Why you should listen
Working across mediums, from radio, film, print and interactive media, Sue Jaye Johnson has investigated the US criminal justice system, women in sports, the legacy of apartheid and girls in South Africa. As a TED Resident, she is examining our current relationship with pleasure and sex through intimate interviews with people from all walks of life asking what they believe about sex and why. She is working on a book about rethinking how we talk about sexuality and sensuality fostered by this series of interviews.

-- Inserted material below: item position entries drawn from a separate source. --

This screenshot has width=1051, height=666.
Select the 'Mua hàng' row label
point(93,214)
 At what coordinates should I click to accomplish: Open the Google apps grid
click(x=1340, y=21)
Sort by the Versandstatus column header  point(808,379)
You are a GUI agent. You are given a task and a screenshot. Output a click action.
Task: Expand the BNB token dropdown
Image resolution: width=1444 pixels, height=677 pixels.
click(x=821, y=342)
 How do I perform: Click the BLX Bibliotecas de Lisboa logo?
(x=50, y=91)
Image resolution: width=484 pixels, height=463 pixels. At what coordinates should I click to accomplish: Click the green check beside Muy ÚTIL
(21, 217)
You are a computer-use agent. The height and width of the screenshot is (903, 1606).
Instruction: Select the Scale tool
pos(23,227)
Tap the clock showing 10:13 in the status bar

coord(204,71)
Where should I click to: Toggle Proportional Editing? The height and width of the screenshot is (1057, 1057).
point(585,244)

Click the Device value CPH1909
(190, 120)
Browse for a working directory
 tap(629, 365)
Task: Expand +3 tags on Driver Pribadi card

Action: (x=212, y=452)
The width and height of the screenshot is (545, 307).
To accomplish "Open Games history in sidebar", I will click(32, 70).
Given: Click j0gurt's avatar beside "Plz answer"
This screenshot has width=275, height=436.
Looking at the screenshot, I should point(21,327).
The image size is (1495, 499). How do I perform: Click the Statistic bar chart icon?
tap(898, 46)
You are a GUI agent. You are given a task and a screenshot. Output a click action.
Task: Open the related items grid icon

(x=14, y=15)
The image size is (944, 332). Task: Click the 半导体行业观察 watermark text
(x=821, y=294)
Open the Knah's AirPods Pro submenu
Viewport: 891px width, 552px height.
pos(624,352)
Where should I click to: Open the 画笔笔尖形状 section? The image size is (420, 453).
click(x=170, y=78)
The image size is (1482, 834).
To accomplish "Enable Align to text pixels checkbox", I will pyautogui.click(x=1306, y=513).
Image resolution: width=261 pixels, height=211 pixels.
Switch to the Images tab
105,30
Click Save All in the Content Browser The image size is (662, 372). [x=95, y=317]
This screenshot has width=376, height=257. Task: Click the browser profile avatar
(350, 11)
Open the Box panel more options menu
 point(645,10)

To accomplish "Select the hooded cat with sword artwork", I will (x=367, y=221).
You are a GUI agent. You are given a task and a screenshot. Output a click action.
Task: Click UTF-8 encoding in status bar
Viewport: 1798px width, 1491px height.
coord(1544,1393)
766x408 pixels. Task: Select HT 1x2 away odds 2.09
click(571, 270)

Jaye is a two-time Peabody-winner and recipient of a Creative Capital award for her pioneering interactive documentary about US prisons. Her first feature film, T-Rex (PBS, Netflix) followed 17-year-old boxer Claressa Shields from Flint, Michigan to the gold medal at the London Olympics. Her work has been broadcast on PBS, NPR, WNY and published in the New York Times and The Washington Post.
She studied visual arts at Harvard University and interactive telecommunications at New York University. She lives in New York City with radio producer and frequent collaborator Joe Richman and their two daughters.